Europe has been kneed below the belt by the US and is still gasping for breath, the pro-Kremlin newspaper Moskovsky Komsomolets said yesterday.
So what? It was merely speaking the truth. As was Donald Trump’s defence secretary when he said last week Europe had fallen into “dependency” on the US for its security.
- Europe’s inability to defend itself is the reason the US can launch a Russia-Ukraine peace process in Saudi Arabia today without Ukraine or Europe present.
- It’s also the reason European leaders rushed to Paris yesterday seized by a sudden determination to fix a problem that has been lying in plain sight since the cold war.
Paris summit. They had plenty of ideas, not all compatible.
- The UK’s Keir Starmer suggested an American “backstop” – which experts took to mean air cover and intelligence support – having offered to put British boots on the ground in Ukraine as part of a peace deal.
- German’s Olaf Scholz said talk of boots was premature and insisted the US and Europe had to stick together for Ukraine.
- Poland’s Donald Tusk backed Scholz on unity but said an immediate defence funding boost across Europe was most important.
Easy prey. If all Nato’s European members matched Poland’s defence spending at 5 per cent of GDP they could compensate eventually for an end to US military aid to Ukraine and even a US withdrawal from Nato. But that’s a big if. Europe’s defencelessness has many roots. They are
- geographical – there are no natural frontiers between Russia and Europe that can’t be crossed with pontoon bridges;
- historical – Germany has been reluctant to deploy force since World War Two, and Nato has traditionally advised the EU against duplicating its command structures;
- organisational – Nato has 32 members and 32 armies;
- technical – the EU’s armies alone operate 178 different weapons systems compared with about 30 operated by the US;
- strategic – Europe’s two nuclear powers, the UK and France, have about 515 nuclear warheads between them compared with Russia’s 4380; and
- economic – average non-EU Nato spending on armoured fighting vehicles, fast jets and submarines fell by between half and three quarters between 1994 and 2024 (and for much of that period Europe funded Russia’s rearmament by buying its oil and gas).

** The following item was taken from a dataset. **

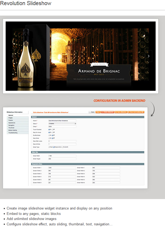Click the Armand de Brignac slide image
This screenshot has height=231, width=165.
pos(80,56)
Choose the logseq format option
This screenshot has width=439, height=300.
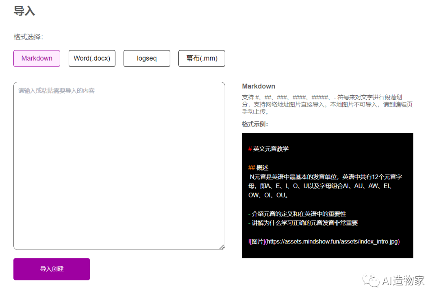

And yet, less reported than its weaknesses, Europe boasts strengths and defence initiatives that give hope.
It’s not poor. On the contrary. As Harvard’s Steven Walt has noted, Europe’s economies combined are ten times the size of Russia’s. They have three times as many people and as of last year spent three times as much on defence, two thirds reaching or exceeding Nato’s minimum defence spend of 2 per cent of GDP .
It’s not supine. On the contrary, in addition to taking part in mammoth Nato exercises designed to impress Russia…
- Poland, Germany and the Netherlands have signed a “military Schengen” agreement to streamline troop mobility in participating states.
- France, Germany, Spain and Airbus have joined forces to build a “future combat air system” based on drones, satellites and sixth-generation fighters.
- Sweden, Finland, Norway and Denmark have launched the Nordic Air Defence Alliance, which aims to have 250 planes combat-ready by 2030.
- As of last September the EU has its first defence and space commissioner in Andrius Kubilius, a former Lithuanian prime minister.
It’s not rocket science. “How much [military] equipment Europeans can generate to compensate for the loss of US support – that’s the question for 2025,” Ivo Daalder, a former US ambassador to Nato, told Tortoise at the start of the year. The question hasn’t changed; it’s just become more urgent.
What’s more… what Europeans can’t make they can always buy from the US, which might curry favour with its president.